Les démocrates, qui nous reprochent de sacrifier l’intérêt révolutionnaire (qu’est-ce que l’intérêt révolutionnaire ?) à l’intérêt socialiste, devraient bien nous dire comment, sans faire de l’état le propriétaire unique et sans décréter la communauté des biens et des gains, ils entendent, par un système quelconque d’impôt, soulager le peuple et rendre au travail ce que lui enlève le capital. J’ai beau me creuser la tête : je vois, sur toutes les questions, le pouvoir placé dans la situation la plus fausse, et l’opinion des journaux divaguer dans une absurdité sans bornes.

En 1842, M. Arago était partisan de l’exécution des chemins de fer par des compagnies, et la majorité en France pensait comme lui. En 1846, il est venu dire qu’il avait changé d’opinion ; et, à part les spéculateurs des chemins de fer, on peut dire encore que la majorité des citoyens a changé comme M. Arago. Que croire et que faire, dans ce va et vient des savants et de la France ?

L’exécution par l’état paraît devoir assurer mieux les intérêts du pays : mais elle est longue, dispendieuse, inintelligente. Vingt-cinq années de fautes, de mécomptes, d’imprévoyance, les millions jetés par centaines, dans la grande œuvre de canalisation du pays, l’ont prouvé aux plus incrédules. On a vu même des ingénieurs, des membres de l’administration, proclamer hautement l’incapacité de l’état en matière de travaux publics, aussi bien que d’industrie.

L’exécution par des compagnies est irréprochable, il est vrai, au point de vue de l’intérêt des actionnaires ; mais avec elles l’intérêt général est sacrifié, la porte ouverte à l’agiotage, l’exploitation du public par le monopole organisée.

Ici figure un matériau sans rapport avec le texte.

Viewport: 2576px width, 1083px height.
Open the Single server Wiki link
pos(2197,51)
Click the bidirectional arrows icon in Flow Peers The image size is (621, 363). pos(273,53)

L’idéal serait un système qui réunirait les avantages des deux modes sans présenter aucun de leurs inconvénients. Or, le moyen de concilier ces caractères contradictoires ? le moyen de souffler le zèle, l’économie, la pénétration à ces officiers inamovibles qui n’ont rien à gagner ni à perdre ? le moyen de rendre les intérêts du public aussi chers à une compagnie que les siens, de faire que ces intérêts soient véritablement siens, sans toutefois qu’elle cesse d’être distincte de l’état, et d’avoir en conséquence ses intérêts propres ? Qui est-ce qui, dans le monde officiel, conçoit la nécessité, et par conséquent la possibilité d’une telle conciliation ? à plus forte raison, qui est-ce qui en possède le secret ?

Dans une telle occurrence, le gouvernement a fait, comme toujours, de l’éclectisme : il a pris pour lui une part de l’exécution et a livré l’autre à des compagnies ; c’est-à-dire qu’au lieu de concilier les contraires, il les a tout juste mis en conflit. Et la presse qui en rien et pour rien n’a ni plus ni moins d’esprit que le pouvoir, la presse, se divisant en trois fractions, a pris parti, qui pour la transaction ministérielle, qui pour l’exclusion de l’état, qui pour l’exclusion des compagnies. En sorte qu’aujourd’hui, pas plus qu’auparavant, ni le public, ni M. Arago, malgré leur volte-face, ne savent ce qu’ils veulent.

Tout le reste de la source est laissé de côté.